For many health conditions in Aotearoa New Zealand, including migraine, there is limited regular, consistent or robust data collection on prevalence of disease. This means we don’t know as much as we would like to about the number of people who have migraine, particularly the number of Māori, Pacific and Asian people with migraine or whether migraine affects more people in different locations or with different access to resources.
However, we do have estimates from the Global Burden of Disease (GBD) study. This is an international research project that draws on data from around the world to estimate and compare the prevalence, mortality and disability impact of a large range of diseases, including migraine. This gives us numbers of people with migraine in NZ by age and gender, based on projections and results from other countries where there are not good data sources in this country. Migraine is assumed to NOT cause deaths or contribute to mortality, so the burden measured is that of ‘years lived with disability’ (YLD).
The GBD study has just updated its database for 2023, and these results supersede those that came before.
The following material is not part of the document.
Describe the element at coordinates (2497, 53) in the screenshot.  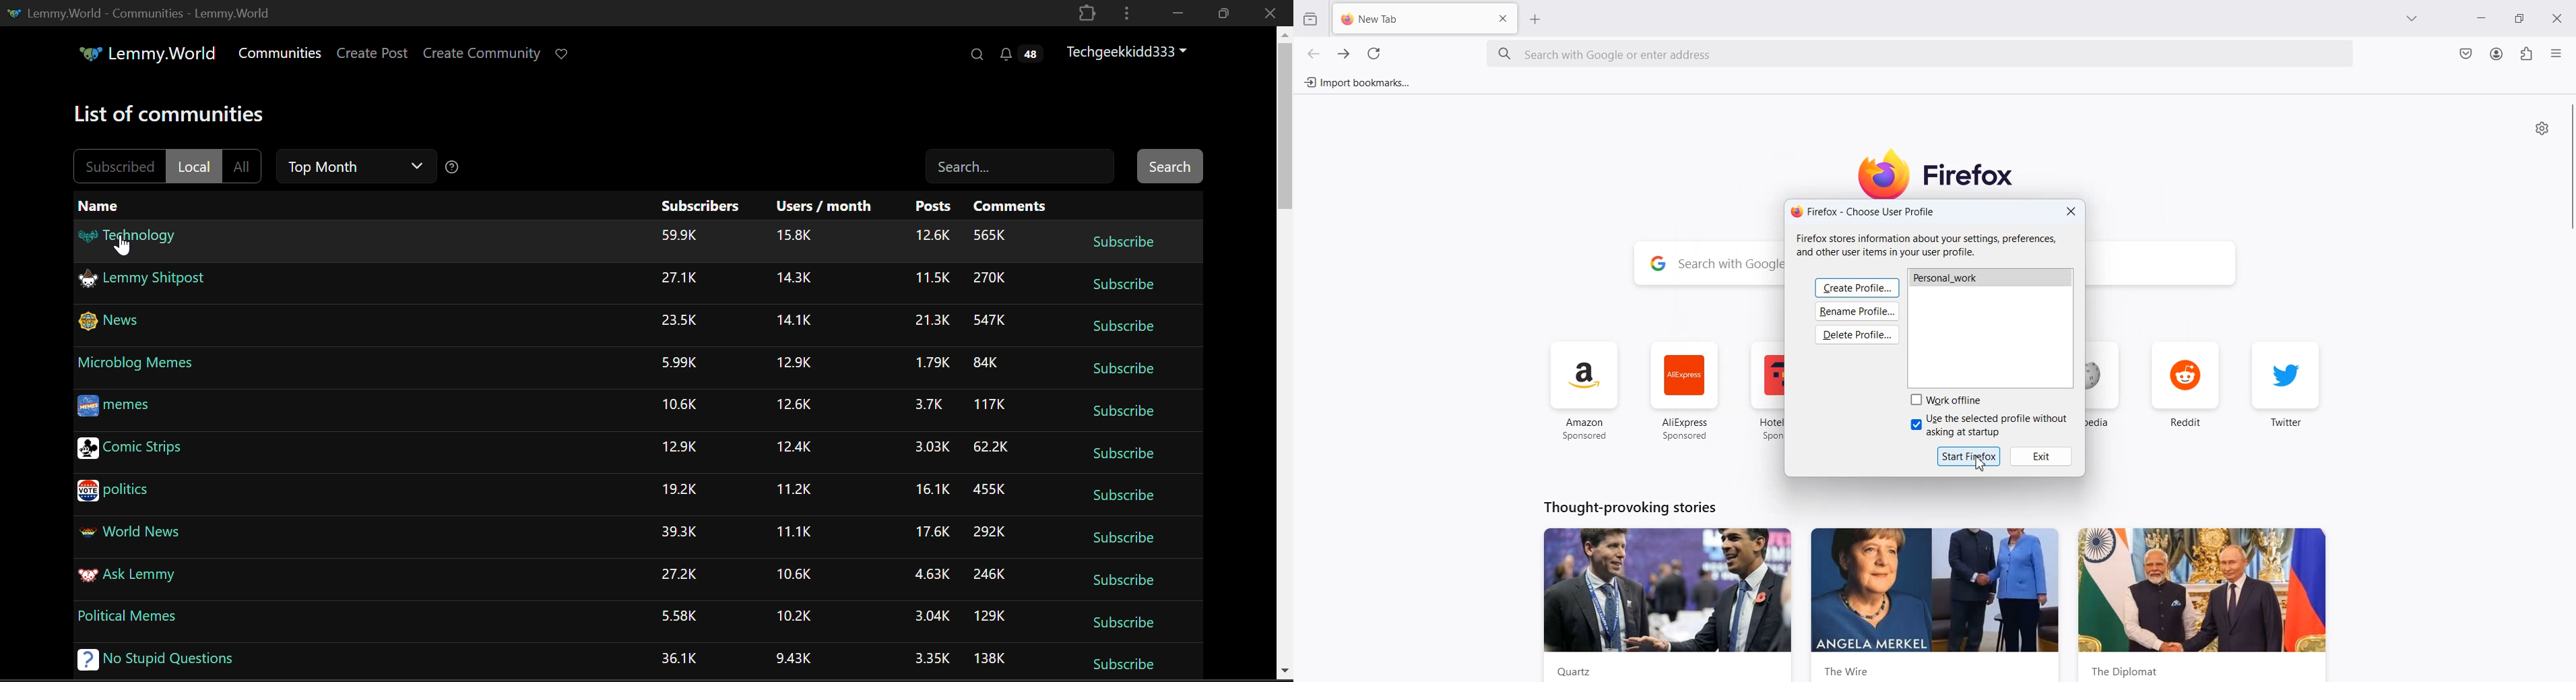
I see `Account` at that location.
Although no new prevalence data for migraine were added, there was a key refinement to how YLD was calculated, which now includes an adjustment for both duration and frequency of migraine attacks. This adjustment means that the burden of migraine, measured by YLD, is now estimated to be a little more than double (2.1 times greater) in females compared to males, because females with migraine spend more time with headache than males (previous estimates were a little lower at 1.6 times greater). Another change in this version of the GBD is that they now estimate how much of the migraine burden is due to medication overuse headache – and they put this at 15%. This should be preventable and deserves more recognition.
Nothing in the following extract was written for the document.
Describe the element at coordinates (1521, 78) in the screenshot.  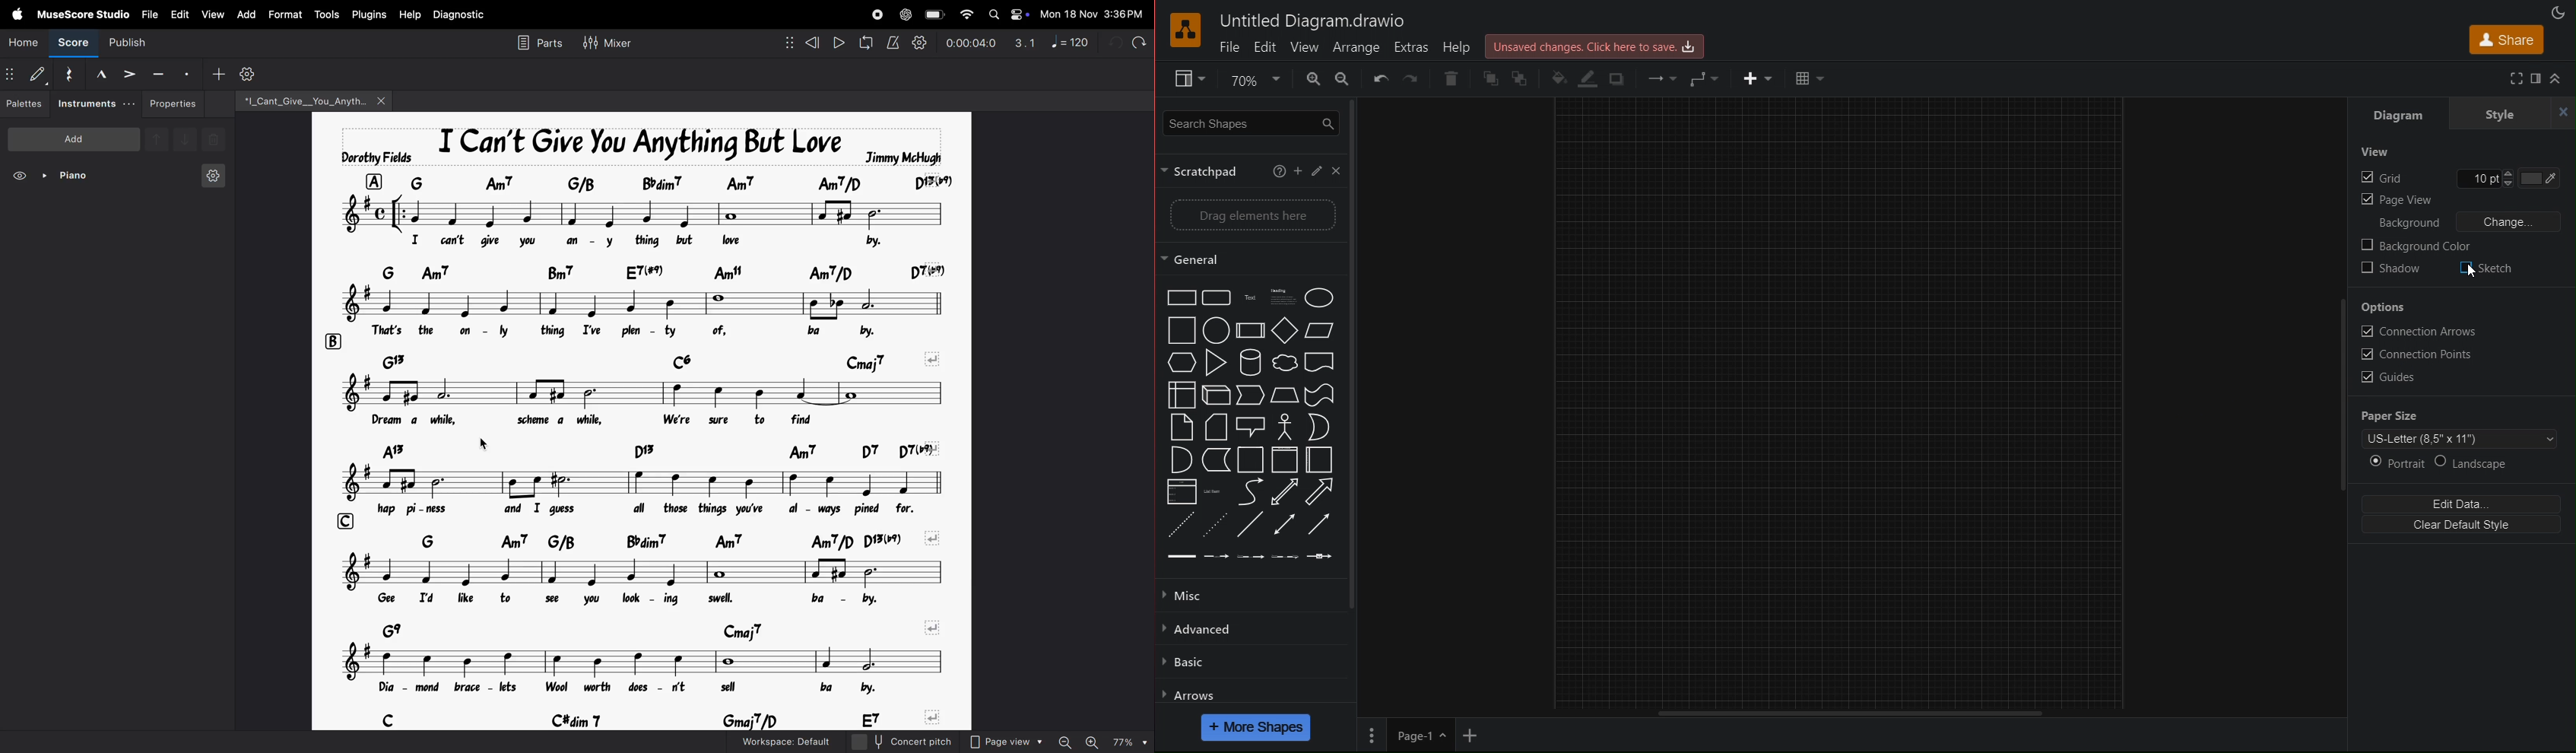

For NZ, 733,000 people were estimated to have migraine in 2023 (453,000 females and 280,000 males), which is a little less than the 2021 estimate of 753,000. The slight decline can be attributed to the new estimate using actual Census data, rather than projections from the previous Census, which were a little optimistic in their predictions of population growth.
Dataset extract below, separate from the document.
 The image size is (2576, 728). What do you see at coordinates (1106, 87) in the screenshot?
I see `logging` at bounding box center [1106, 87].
According to the GBD, the overall prevalence of migraine in NZ is 15% (18% in females and 12% in males), which is the same as the global estimate – affecting around one in every 7 people. A new analysis of prevalence data, which pooled together only studies with a standardised assessment of headache in those aged 18-65 years, estimates that one in four people (25%) experience migraine in the last year. In females, this is closer to one in three (30%). That’s a lot of migraine.
References
Global Burden of Disease Collaborative Network. Global Burden of Disease Study 2023 (GBD 2023) Results. Seattle, United States: Institute for Health Metrics and Evaluation (IHME), 2024. Available from https://vizhub.healthdata.org/gbd-results/.
Husøy, A., Steiner, T. GBD 2023: over twice the health loss from headache disorders among females compared with males, and one fifth of the loss is attributable to medication overuse. J Headache Pain 26, 227 (2025). https://doi.org/10.1186/s10194-025-02192-z
Husøy, A.K., Yu, S., Liu, R. et al. The global prevalence of headache disorders of public-health importance: a meta-analysis of population-based individual participant data from 41,614 adults from 17 countries. J Headache Pain 26, 204 (2025). https://doi.org/10.1186/s10194-025-02142-9
GBD 2023 Disease and Injury and Risk Factor Collaborators. Burden of 375 diseases and injuries, risk-attributable burden of 88 risk factors, and healthy life expectancy in 204 countries and territories, including 660 subnational locations, 1990-2023: a systematic analysis for the Global Burden of Disease Study 2023. Lancet. 2025 Oct 18;406(10513):1873-1922. doi: 10.1016/S0140-6736(25)01637-X.